Fig. 5. E. coli EF-Tu compensates for lack of Hsp33 by protecting V. cholerae EF-Tu against oxidative protein degradation.

A. V. cholerae O395 wild type, O395 ΔhslO mutant, or O395 ΔhslO expressing the empty pBR322 vector, E. coli Hsp33, E. coli EF-Tu,or the E. coli EF-Tu^T33C variant were cultivated on MacConkey plates for 24 h at 43°C.

B. V. cholerae O395 wild type (black triangles), O395 ΔhslO mutant (white triangles), and O395 ΔhslO expressing either E. coli EF-Tu(black diamonds) or the E. coli EF-Tu^T33C variant (white diamonds)were cultivated in LB medium at 43°C aerobically. Bacterial growth was monitored by optical density measurements at 600 nm.

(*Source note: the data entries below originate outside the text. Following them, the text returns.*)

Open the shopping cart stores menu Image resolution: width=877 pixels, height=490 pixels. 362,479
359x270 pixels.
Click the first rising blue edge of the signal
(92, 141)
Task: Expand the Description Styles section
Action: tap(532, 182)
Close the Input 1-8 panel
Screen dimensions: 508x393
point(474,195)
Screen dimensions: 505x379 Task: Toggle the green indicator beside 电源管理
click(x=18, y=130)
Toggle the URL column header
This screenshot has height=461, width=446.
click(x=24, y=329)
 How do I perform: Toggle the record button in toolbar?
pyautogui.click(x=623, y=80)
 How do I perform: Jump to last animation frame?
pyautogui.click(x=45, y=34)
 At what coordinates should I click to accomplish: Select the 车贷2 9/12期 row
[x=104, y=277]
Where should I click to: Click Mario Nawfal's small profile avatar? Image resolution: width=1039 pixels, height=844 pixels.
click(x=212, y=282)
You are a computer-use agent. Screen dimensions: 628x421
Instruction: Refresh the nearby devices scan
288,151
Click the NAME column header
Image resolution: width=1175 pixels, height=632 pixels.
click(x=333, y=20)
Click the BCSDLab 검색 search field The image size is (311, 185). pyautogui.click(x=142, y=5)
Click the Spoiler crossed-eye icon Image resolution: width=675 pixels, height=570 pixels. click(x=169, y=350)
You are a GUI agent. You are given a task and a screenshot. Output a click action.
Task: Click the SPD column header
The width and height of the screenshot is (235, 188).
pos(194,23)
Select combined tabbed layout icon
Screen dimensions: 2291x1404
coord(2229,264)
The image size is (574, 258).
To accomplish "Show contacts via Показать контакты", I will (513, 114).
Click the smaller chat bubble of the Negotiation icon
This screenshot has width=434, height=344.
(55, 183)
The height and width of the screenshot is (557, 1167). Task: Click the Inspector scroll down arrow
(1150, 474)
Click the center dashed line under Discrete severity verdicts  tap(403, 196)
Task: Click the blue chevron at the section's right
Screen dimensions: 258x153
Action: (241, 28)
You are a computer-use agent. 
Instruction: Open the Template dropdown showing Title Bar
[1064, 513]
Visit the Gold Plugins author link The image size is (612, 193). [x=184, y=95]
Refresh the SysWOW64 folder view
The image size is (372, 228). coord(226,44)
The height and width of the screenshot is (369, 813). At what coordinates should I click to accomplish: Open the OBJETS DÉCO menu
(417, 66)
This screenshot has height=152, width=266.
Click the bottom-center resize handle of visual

C. To analyze the steady state levels of EF-Tu in these bacterial strains, the different strains were cultivated in LB medium at either 37°C or 43°C until mid-log phase was reached. To evaluate the effects of HOCl on cellular EF-Tu levels, the 37°C cultures were split and either left untreated or incubated with 3 mM HOCl for 20 min. Cell aliquots were taken and the proteins were separated by SDS-PAGE. EF-Tu was visualized by Western blot using antibodies against E. coli EF-Tu.